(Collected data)
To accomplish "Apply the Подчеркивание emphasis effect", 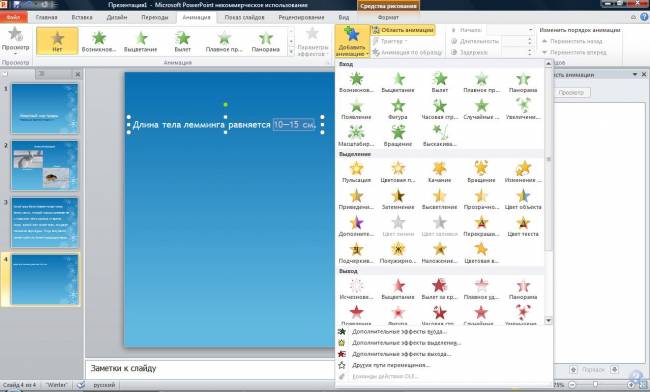I will point(356,253).
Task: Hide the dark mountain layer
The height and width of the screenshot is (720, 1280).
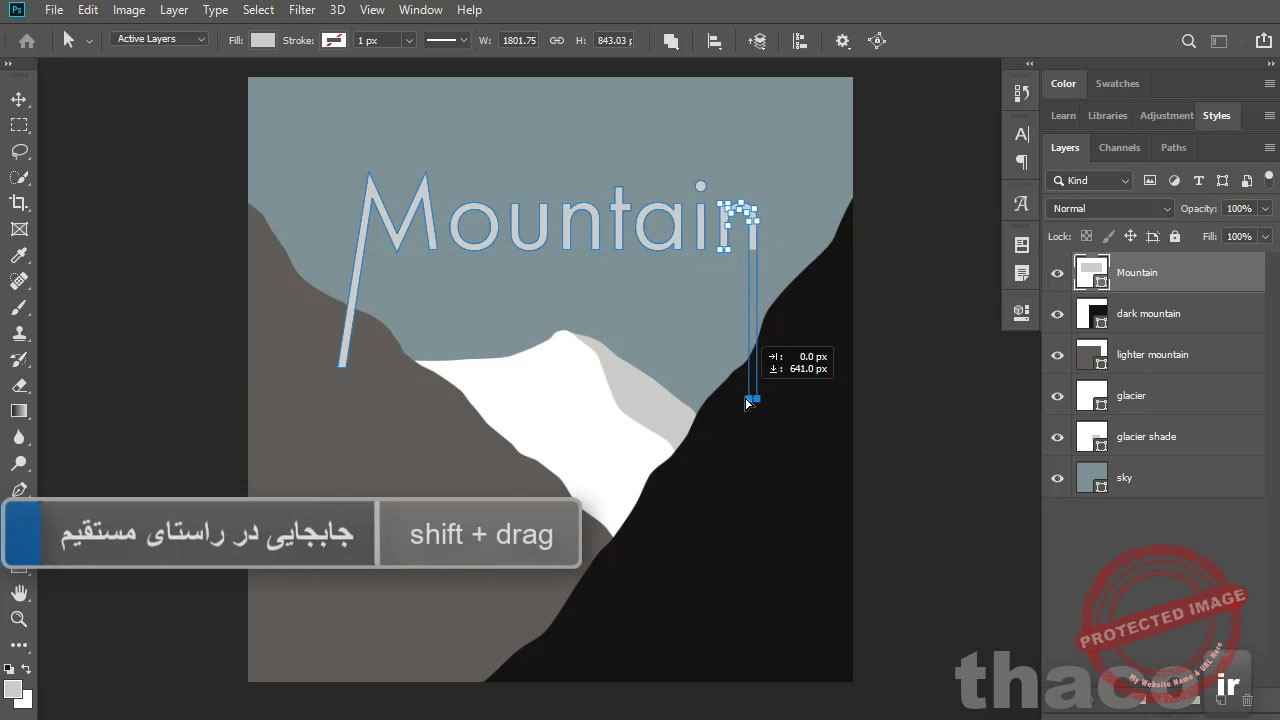Action: (1057, 313)
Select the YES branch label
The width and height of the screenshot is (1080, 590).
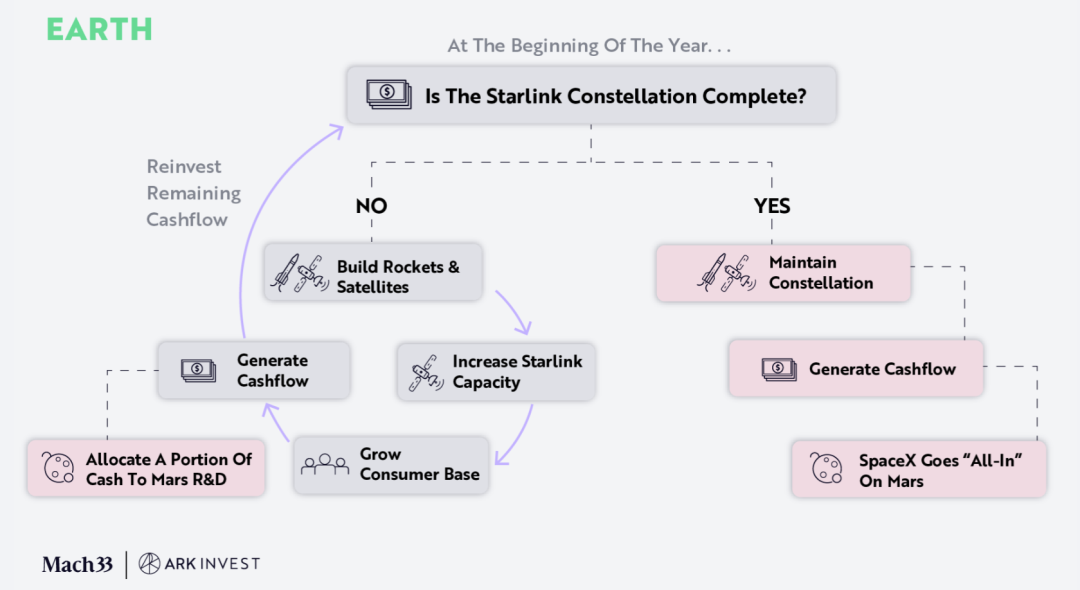point(771,206)
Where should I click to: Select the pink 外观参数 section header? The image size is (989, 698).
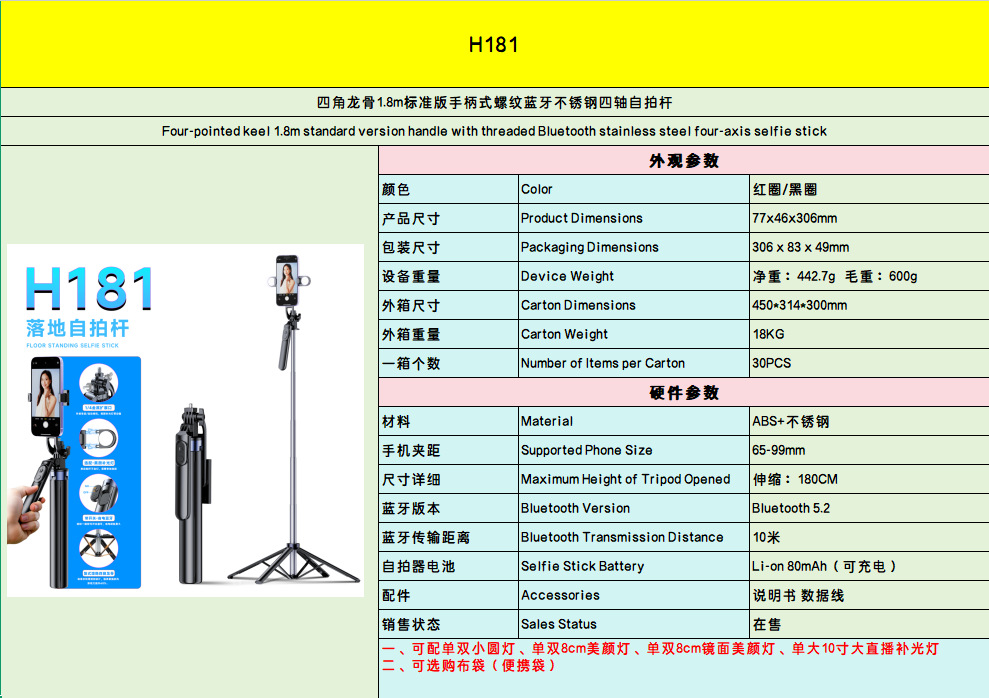[683, 161]
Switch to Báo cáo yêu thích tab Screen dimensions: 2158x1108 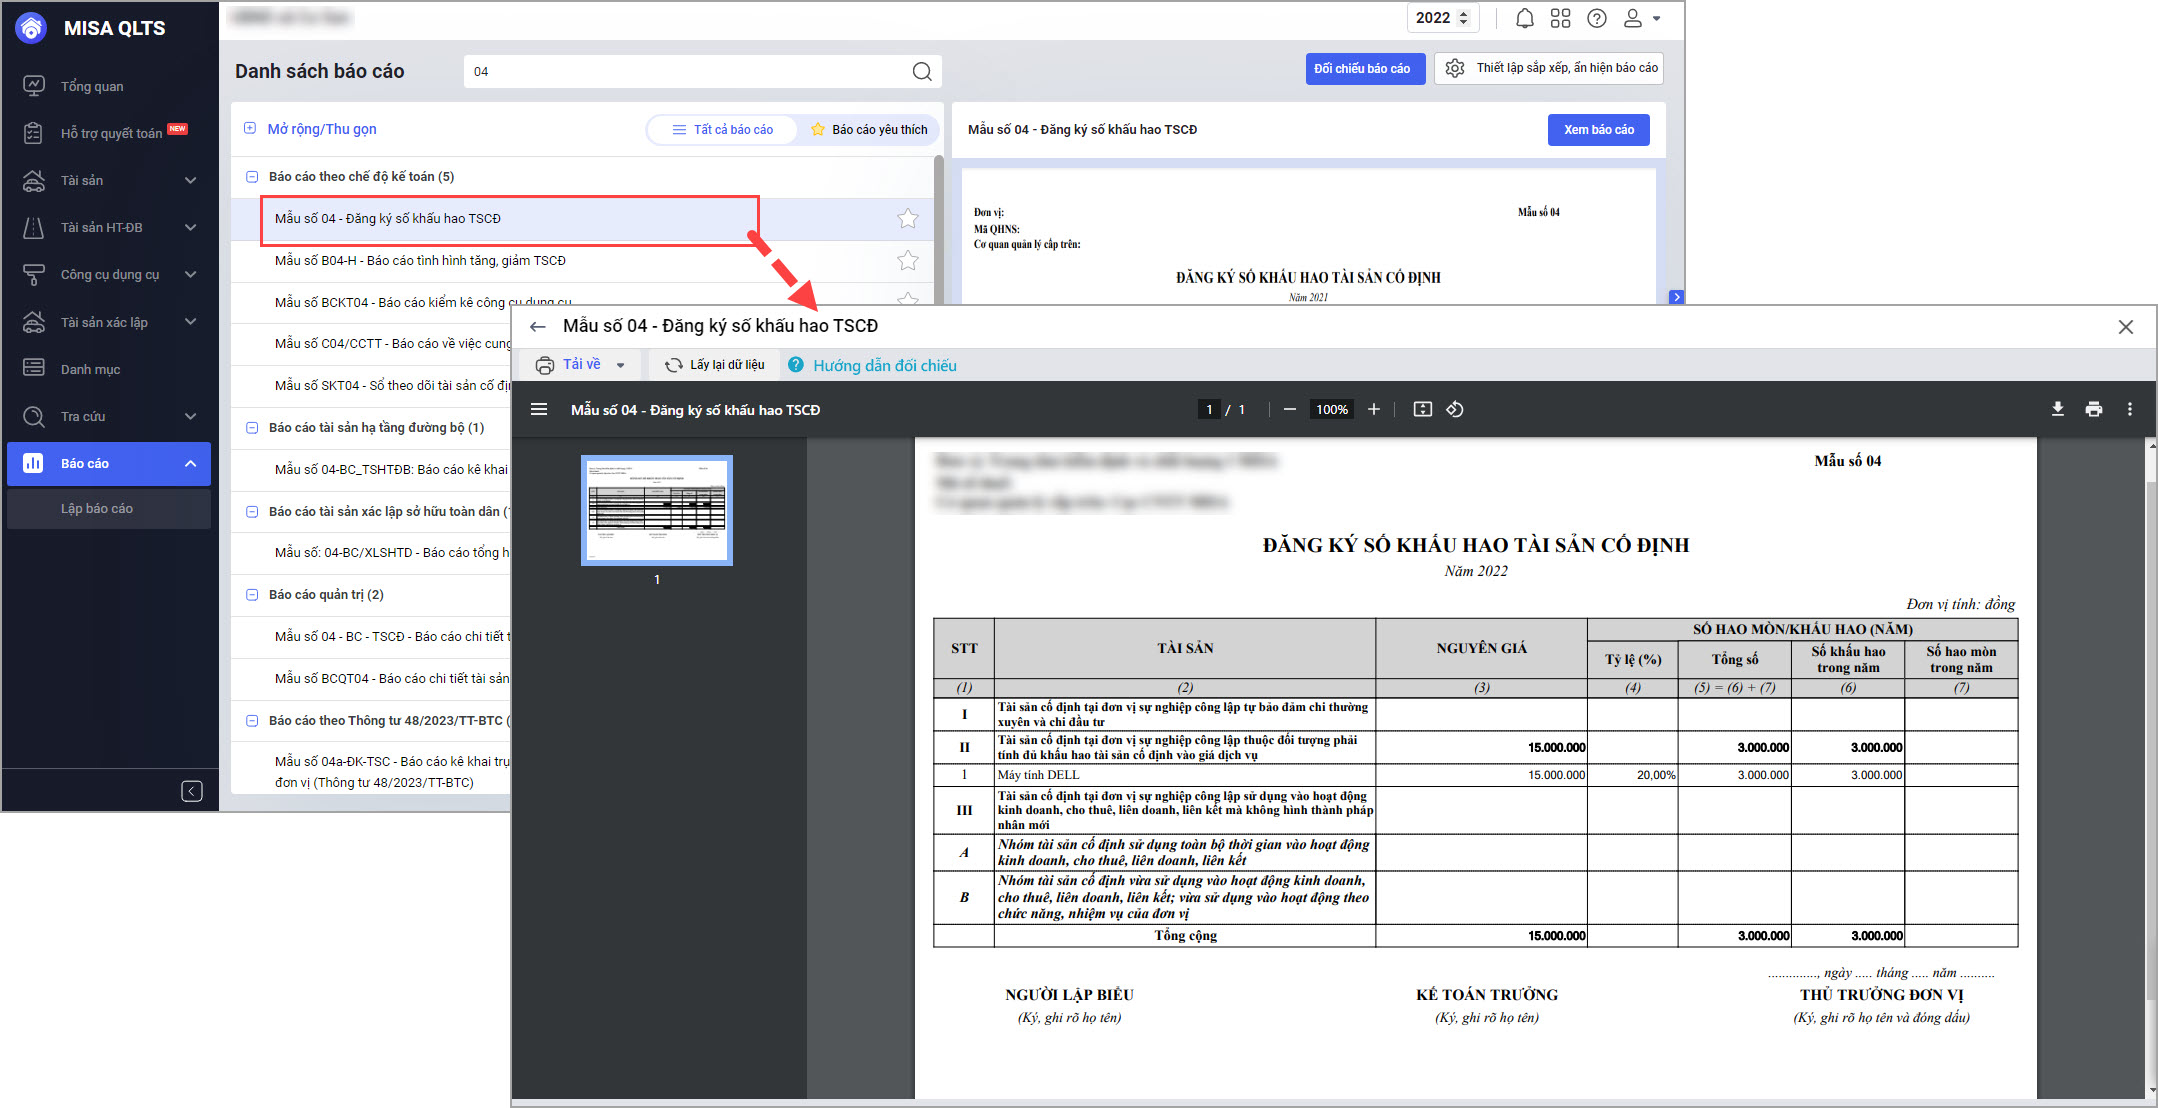tap(869, 129)
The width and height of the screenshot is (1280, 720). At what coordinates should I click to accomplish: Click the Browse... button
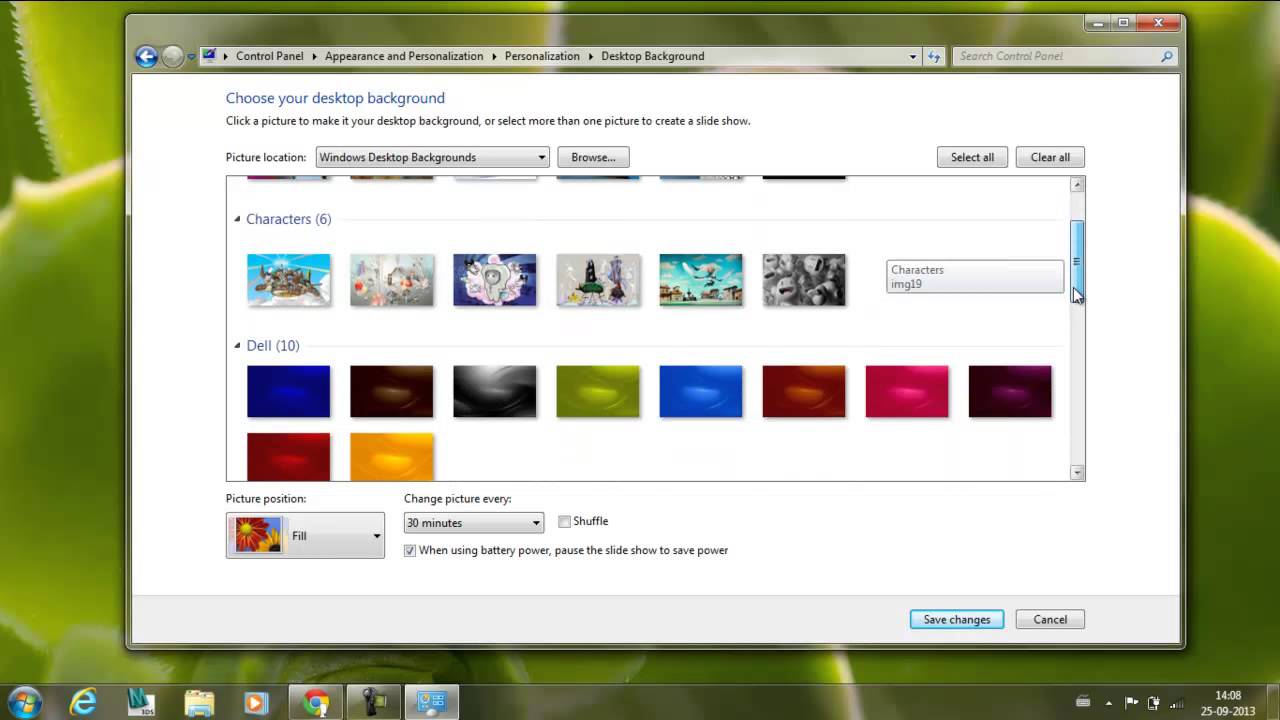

- [BRIEF]: Find every line in the Collected data above that contains the word "screenshot", and copy each such line in full.

- [RESPONSE TO THE TASK]:
The height and width of the screenshot is (720, 1280).
The width and height of the screenshot is (1080, 590).
The width and height of the screenshot is (1280, 720). At what coordinates should I click to accomplish: Click the Browse... button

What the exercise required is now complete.